2) ``{loss_name}_kwargs``: This sub-config is passed to the resolved loss above and can be used to configure the resolved loss.
.. code-block:: yaml
loss:
loss_name: "default"
warprnnt_numba_kwargs:
fastemit_lambda: 0.0
FastEmit Regularization
^^^^^^^^^^^^^^^^^^^^^^^
FastEmit Regularization is supported for the default Numba based WarpRNNT loss. Recently proposed regularization approach - `FastEmit: Low-latency Streaming ASR with Sequence-level Emission Regularization <https://arxiv.org/abs/2010.11148>`_ allows us near-direct control over the latency of transducer models.
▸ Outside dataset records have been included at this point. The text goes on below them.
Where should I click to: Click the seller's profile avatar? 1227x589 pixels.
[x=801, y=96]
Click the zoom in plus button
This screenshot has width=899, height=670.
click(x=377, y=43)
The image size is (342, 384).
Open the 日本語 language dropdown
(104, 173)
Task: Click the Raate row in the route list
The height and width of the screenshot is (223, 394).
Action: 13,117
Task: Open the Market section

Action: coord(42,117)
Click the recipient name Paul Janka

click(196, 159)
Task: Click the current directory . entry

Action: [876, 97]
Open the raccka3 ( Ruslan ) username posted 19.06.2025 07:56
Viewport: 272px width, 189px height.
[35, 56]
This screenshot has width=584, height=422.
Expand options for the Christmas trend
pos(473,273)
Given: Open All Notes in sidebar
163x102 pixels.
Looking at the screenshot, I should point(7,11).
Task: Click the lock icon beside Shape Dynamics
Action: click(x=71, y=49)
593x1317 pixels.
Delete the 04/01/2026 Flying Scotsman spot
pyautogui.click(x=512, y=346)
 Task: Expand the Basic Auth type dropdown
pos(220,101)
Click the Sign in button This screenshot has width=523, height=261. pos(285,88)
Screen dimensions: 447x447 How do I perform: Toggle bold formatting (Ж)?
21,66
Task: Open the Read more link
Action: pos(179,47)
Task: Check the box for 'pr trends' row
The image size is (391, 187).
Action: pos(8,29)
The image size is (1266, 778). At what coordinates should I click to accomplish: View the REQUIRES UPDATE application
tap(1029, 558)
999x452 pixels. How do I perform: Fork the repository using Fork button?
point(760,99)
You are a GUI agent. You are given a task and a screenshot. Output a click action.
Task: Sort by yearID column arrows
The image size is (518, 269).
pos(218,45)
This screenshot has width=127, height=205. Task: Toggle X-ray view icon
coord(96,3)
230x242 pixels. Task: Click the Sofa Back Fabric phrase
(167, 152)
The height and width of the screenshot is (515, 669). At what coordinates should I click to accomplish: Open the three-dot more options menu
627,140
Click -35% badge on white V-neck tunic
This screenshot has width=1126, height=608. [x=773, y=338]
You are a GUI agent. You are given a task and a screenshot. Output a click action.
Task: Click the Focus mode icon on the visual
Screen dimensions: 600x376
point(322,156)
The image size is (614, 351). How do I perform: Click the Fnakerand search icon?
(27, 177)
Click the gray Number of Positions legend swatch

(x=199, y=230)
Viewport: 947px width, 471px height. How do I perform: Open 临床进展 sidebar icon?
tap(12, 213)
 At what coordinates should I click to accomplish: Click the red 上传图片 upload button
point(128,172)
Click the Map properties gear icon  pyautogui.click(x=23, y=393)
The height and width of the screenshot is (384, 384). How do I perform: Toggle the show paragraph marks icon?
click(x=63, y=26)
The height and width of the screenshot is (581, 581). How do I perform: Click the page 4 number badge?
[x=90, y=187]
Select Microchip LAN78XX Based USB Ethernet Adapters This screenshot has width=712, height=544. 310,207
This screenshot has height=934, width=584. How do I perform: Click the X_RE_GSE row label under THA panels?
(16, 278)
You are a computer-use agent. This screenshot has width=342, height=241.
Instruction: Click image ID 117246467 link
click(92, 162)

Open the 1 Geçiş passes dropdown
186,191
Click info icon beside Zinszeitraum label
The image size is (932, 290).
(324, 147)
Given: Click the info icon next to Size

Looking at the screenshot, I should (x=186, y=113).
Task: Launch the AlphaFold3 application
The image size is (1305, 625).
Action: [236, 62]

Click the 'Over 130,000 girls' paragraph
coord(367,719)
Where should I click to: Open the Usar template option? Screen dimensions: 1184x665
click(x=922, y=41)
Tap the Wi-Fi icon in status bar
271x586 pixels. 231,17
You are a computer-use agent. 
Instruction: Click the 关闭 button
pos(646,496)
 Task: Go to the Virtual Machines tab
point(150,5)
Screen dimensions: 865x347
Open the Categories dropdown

Refer to the above paper for results and recommendations of ``fastemit_lambda``.
For decoding customization (confidence scores, CUDA graphs, language models, word boosting), see :doc:`ASR Language Modeling and Customization <./asr_language_modeling_and_customization>`.
InterCTC Config
---------------
All CTC-based models also support `InterCTC loss <https://arxiv.org/abs/2102.03216>`_. To use it, you need to specify
2 parameters as in example below
.. code-block:: yaml
model:
# ...
interctc:
loss_weights: [0.3]
apply_at_layers: [8]
which can be used to reproduce the default setup from the paper (assuming the total number of layers is 18).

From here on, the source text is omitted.